The fifth risk is foreign exchange and funding. The group is exposed to dollar-shekel moves through debt, expenses and dividends, and to Norwegian krone exposure through AKVA and NOAP. A stronger shekel versus the dollar is economically negative for the group. When the story runs through a leveraged parent company, that is not just accounting noise.

Short Interest Read

The short-interest data does not point to a camp betting on collapse. It does show skepticism that remained relatively elevated versus the sector, even though it eased materially over the last few months. At the end of March 2026, short float stood at 1.11% with an SIR of 2.91. That is far from extreme, but it is above the sector averages of 0.34% on short float and 0.916 on SIR.

The more important point is direction. In November 2025, short float stood at 2.34% and it has come down steadily since then. The reasonable reading is that the market has not fallen in love with the story, but it is demanding less skepticism than it did before the detailed Dead Sea agreement and before the Prodalim IPO. That fits the core thesis: risk is lower, but it is not gone.

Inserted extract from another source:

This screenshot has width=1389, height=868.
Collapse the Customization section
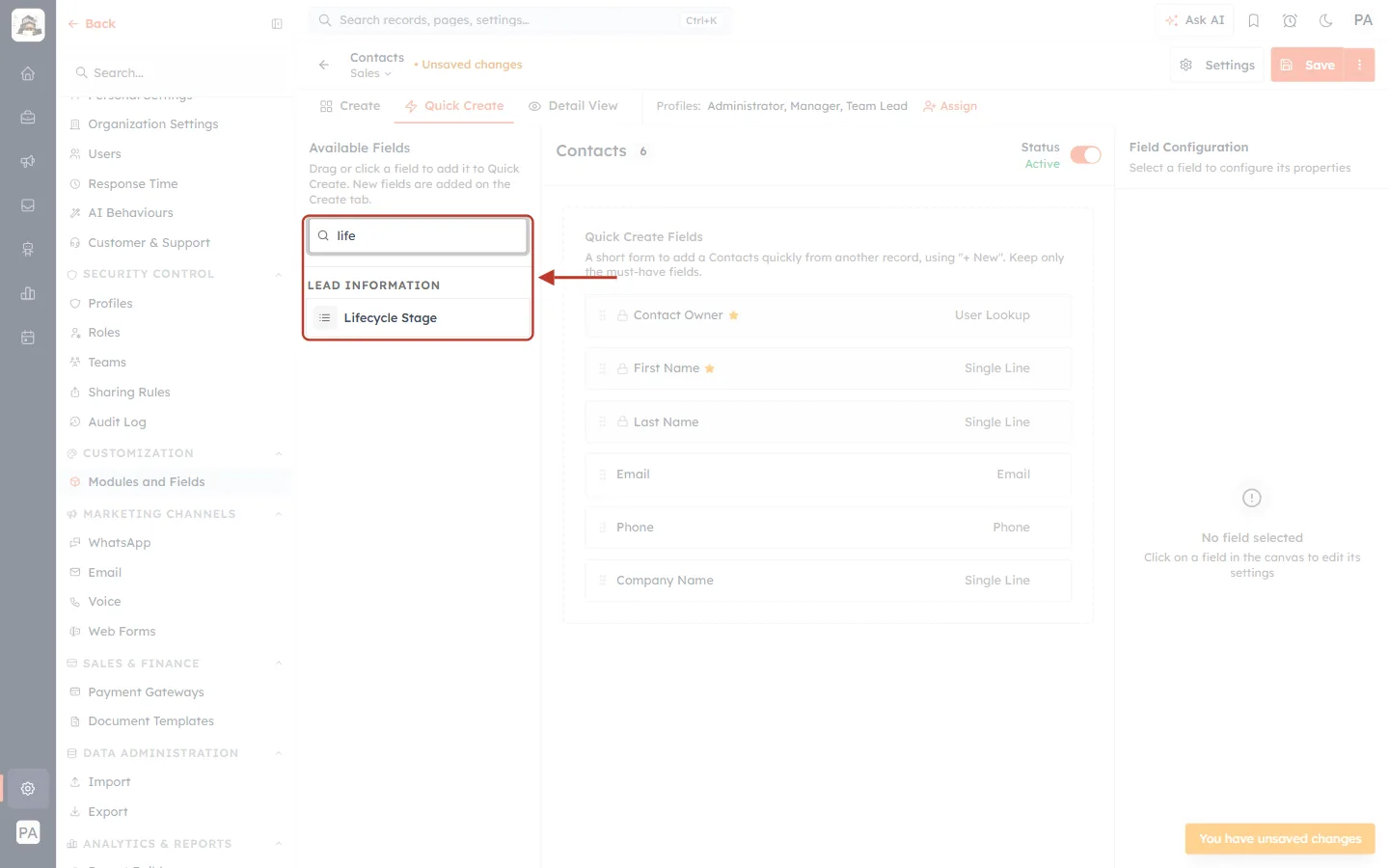(x=279, y=453)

Short interest has come down since November 2025, but skepticism remains

Conclusions

Israel Corp exits 2025 in a better place than it was a year earlier. What supports the thesis now is a relatively stable ICL at the EBITDA level, a Dead Sea agreement that removes a specific regulatory overhang, and a parent company that still has positive net financial assets. The main bottleneck has not disappeared: this is still a highly concentrated holdco, and the path from value created inside ICL to cash accessible to public shareholders remains narrow. In the short to medium term, the market will mainly judge whether the new visibility turns into real upstream cash, or remains only a cleaner narrative.

Current thesis: Dead Sea risk is lower, but Israel Corp is still almost entirely an ICL story, so every improvement has to be tested through reported earnings, dividends and parent-level flexibility, not just through EBITDA or headline asset values.

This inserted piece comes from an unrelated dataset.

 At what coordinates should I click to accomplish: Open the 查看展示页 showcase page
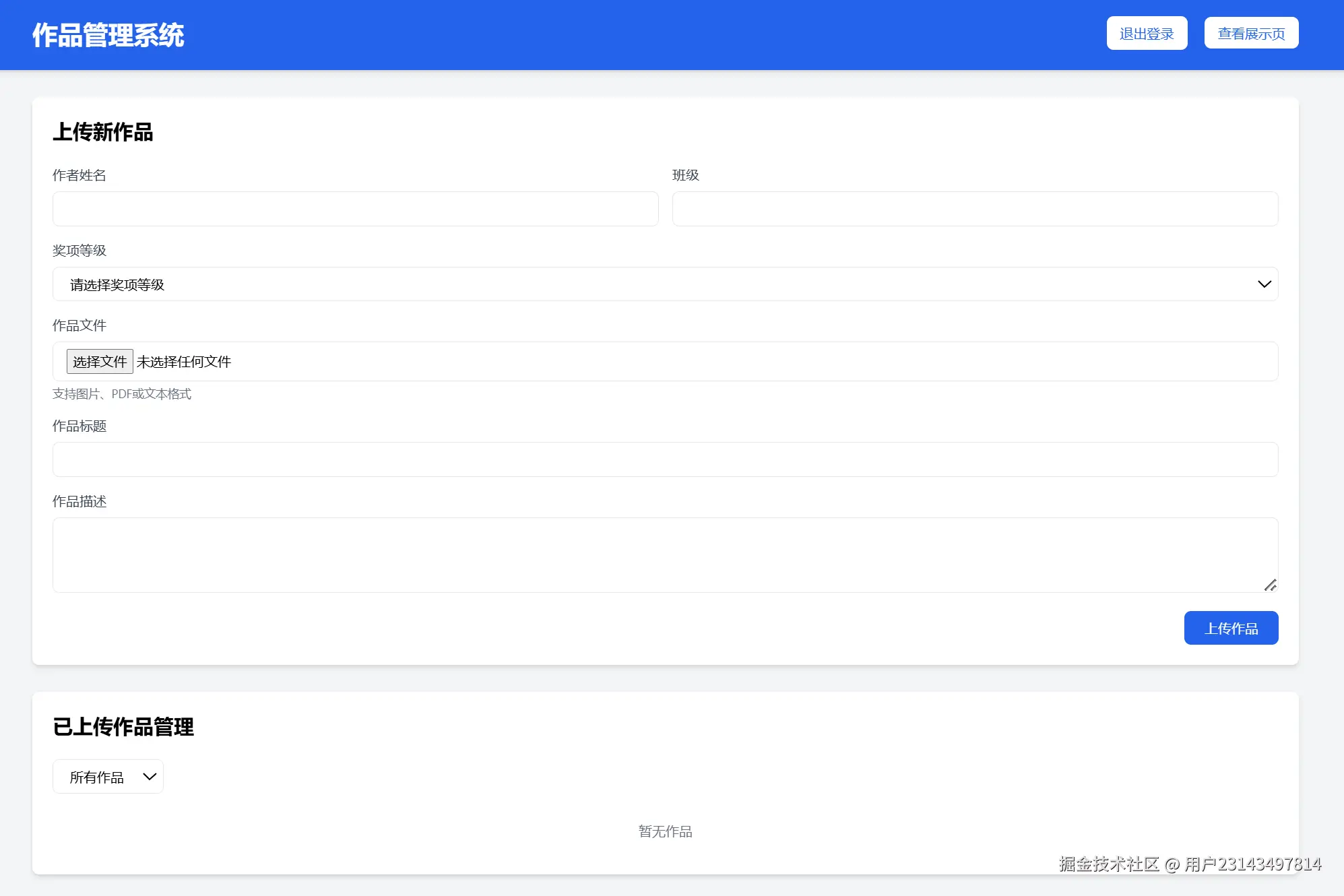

What changed versus the earlier read: the debate moved from severe uncertainty around the existing concession assets to a clearer framework for value and timing, and Prodalim moved from a private option to a publicly priced investment.

Counter-thesis: the market may still be reading Israel Corp as too concentrated and too fragile, while in practice ICL retains a strong operating base, the agreement with the State removed a tail risk, and the company is gradually building a second diversification layer.

What could change the market’s reading in the short to medium term: ICL delivering in early 2026 and staying within guidance, continued upstream dividends to the parent, and future concession terms that do not undermine the continuity assumptions behind the current framework.

Why this matters: in a listed holdco, value that cannot move up a level and become cash remains a nice thesis, not a public-market return.

MetricScoreExplanation
Overall moat strength3.5 / 5ICL sits on unique assets, global scale and a real operating moat, but the parent company benefits from that moat through one very concentrated holding layer
Overall risk level3.5 / 5There is no immediate balance-sheet stress, but concentration is high, dividend dependence is real and the future concession is still unresolved
Value-chain resilienceMediumICL has a broad and deep value chain, but part of the economics still depends on Dead Sea assets and on regulatory terms that remain open beyond 2030
Strategic clarityMediumThe strategy since 2019 is clear, maximize value in ICL and build new investments, but the diversification layer is still early and does not yet change the whole story on its own
Short-interest stance1.11% of float, down from 2.34%Skepticism has eased but remains above the sector average, which fits a story that is cleaner but still not simple

Over the next 2 to 4 quarters, the company needs to show three things: ICL delivers on guidance, dividends keep moving up to the parent, and Prodalim starts to become more than a capital-gain story. What would weaken the thesis is some combination of a tougher future concession, weaker ICL results that hurt both dividends and the share price, or a further narrowing of the parent’s room for maneuver.